Transcribe the full listing below exactly.
-------- Material supplied
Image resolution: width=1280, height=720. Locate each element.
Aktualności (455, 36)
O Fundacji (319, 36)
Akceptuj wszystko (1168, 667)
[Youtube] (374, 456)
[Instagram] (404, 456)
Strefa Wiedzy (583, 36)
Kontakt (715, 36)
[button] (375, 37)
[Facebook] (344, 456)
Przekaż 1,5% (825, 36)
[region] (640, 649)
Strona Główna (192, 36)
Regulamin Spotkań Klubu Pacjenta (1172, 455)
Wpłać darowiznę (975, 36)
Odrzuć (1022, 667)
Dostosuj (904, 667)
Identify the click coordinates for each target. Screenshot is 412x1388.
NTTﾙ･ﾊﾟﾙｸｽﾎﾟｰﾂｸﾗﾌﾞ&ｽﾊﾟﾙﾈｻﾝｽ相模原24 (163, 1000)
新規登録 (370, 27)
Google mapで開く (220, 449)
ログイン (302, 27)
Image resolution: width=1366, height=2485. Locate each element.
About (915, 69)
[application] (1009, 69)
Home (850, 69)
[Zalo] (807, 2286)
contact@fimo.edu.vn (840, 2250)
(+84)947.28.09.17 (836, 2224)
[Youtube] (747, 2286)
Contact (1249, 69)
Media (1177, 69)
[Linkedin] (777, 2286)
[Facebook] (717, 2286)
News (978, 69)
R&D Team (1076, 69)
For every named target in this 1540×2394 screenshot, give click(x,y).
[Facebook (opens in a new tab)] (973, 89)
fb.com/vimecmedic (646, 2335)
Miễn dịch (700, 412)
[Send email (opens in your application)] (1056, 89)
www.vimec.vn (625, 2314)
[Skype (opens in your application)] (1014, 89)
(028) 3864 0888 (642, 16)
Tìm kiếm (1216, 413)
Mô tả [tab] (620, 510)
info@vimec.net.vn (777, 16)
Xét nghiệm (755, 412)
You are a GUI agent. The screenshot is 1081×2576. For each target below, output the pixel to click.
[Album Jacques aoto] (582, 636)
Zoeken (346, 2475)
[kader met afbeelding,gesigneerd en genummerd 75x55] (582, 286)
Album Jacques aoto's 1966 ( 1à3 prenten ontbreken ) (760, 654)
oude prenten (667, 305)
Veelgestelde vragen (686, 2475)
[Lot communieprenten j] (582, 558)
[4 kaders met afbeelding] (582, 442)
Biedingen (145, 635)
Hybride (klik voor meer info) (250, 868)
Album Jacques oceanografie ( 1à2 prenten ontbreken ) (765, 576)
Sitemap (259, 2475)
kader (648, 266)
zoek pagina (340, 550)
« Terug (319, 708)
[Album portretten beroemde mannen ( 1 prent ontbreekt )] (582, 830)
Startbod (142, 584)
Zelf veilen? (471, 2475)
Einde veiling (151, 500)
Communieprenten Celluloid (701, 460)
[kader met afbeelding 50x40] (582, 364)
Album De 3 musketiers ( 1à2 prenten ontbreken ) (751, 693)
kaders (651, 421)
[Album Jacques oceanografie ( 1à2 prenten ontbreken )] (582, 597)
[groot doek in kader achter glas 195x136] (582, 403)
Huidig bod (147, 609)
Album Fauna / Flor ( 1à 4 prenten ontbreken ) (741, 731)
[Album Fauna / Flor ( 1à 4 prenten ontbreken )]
----------------
▶ **Result of the exercise**
Image resolution: width=1280, height=720. Locate each element.
Aktualności (455, 36)
O Fundacji (319, 36)
Akceptuj wszystko (1168, 667)
[Youtube] (374, 456)
[Instagram] (404, 456)
Strefa Wiedzy (583, 36)
Kontakt (715, 36)
[button] (375, 37)
[Facebook] (344, 456)
Przekaż 1,5% (825, 36)
[region] (640, 649)
Strona Główna (192, 36)
Regulamin Spotkań Klubu Pacjenta (1172, 455)
Wpłać darowiznę (975, 36)
Odrzuć (1022, 667)
Dostosuj (904, 667)
Identify the click coordinates for each target. Screenshot is 412x1388.
NTTﾙ･ﾊﾟﾙｸｽﾎﾟｰﾂｸﾗﾌﾞ&ｽﾊﾟﾙﾈｻﾝｽ相模原24 (163, 1000)
新規登録 (370, 27)
Google mapで開く (220, 449)
ログイン (302, 27)
Image resolution: width=1366, height=2485. Locate each element.
About (915, 69)
[application] (1009, 69)
Home (850, 69)
[Zalo] (807, 2286)
contact@fimo.edu.vn (840, 2250)
(+84)947.28.09.17 (836, 2224)
[Youtube] (747, 2286)
Contact (1249, 69)
Media (1177, 69)
[Linkedin] (777, 2286)
[Facebook] (717, 2286)
News (978, 69)
R&D Team (1076, 69)
For every named target in this 1540×2394 screenshot, give click(x,y).
[Facebook (opens in a new tab)] (973, 89)
fb.com/vimecmedic (646, 2335)
Miễn dịch (700, 412)
[Send email (opens in your application)] (1056, 89)
www.vimec.vn (625, 2314)
[Skype (opens in your application)] (1014, 89)
(028) 3864 0888 (642, 16)
Tìm kiếm (1216, 413)
Mô tả [tab] (620, 510)
info@vimec.net.vn (777, 16)
Xét nghiệm (755, 412)
You are a GUI agent. The screenshot is 1081×2576. For each target below, output the pixel to click.
[Album Jacques aoto] (582, 636)
Zoeken (346, 2475)
[kader met afbeelding,gesigneerd en genummerd 75x55] (582, 286)
Album Jacques aoto's 1966 ( 1à3 prenten ontbreken ) (760, 654)
oude prenten (667, 305)
Veelgestelde vragen (686, 2475)
[Lot communieprenten j] (582, 558)
[4 kaders met afbeelding] (582, 442)
Biedingen (145, 635)
Hybride (klik voor meer info) (250, 868)
Album Jacques oceanografie ( 1à2 prenten ontbreken ) (765, 576)
Sitemap (259, 2475)
kader (648, 266)
zoek pagina (340, 550)
« Terug (319, 708)
[Album portretten beroemde mannen ( 1 prent ontbreekt )] (582, 830)
Startbod (142, 584)
Zelf veilen? (471, 2475)
Einde veiling (151, 500)
Communieprenten Celluloid (701, 460)
[kader met afbeelding 50x40] (582, 364)
Album De 3 musketiers ( 1à2 prenten ontbreken ) (751, 693)
kaders (651, 421)
[Album Jacques oceanografie ( 1à2 prenten ontbreken )] (582, 597)
[groot doek in kader achter glas 195x136] (582, 403)
Huidig bod (147, 609)
Album Fauna / Flor ( 1à 4 prenten ontbreken ) (741, 731)
[Album Fauna / Flor ( 1à 4 prenten ontbreken )]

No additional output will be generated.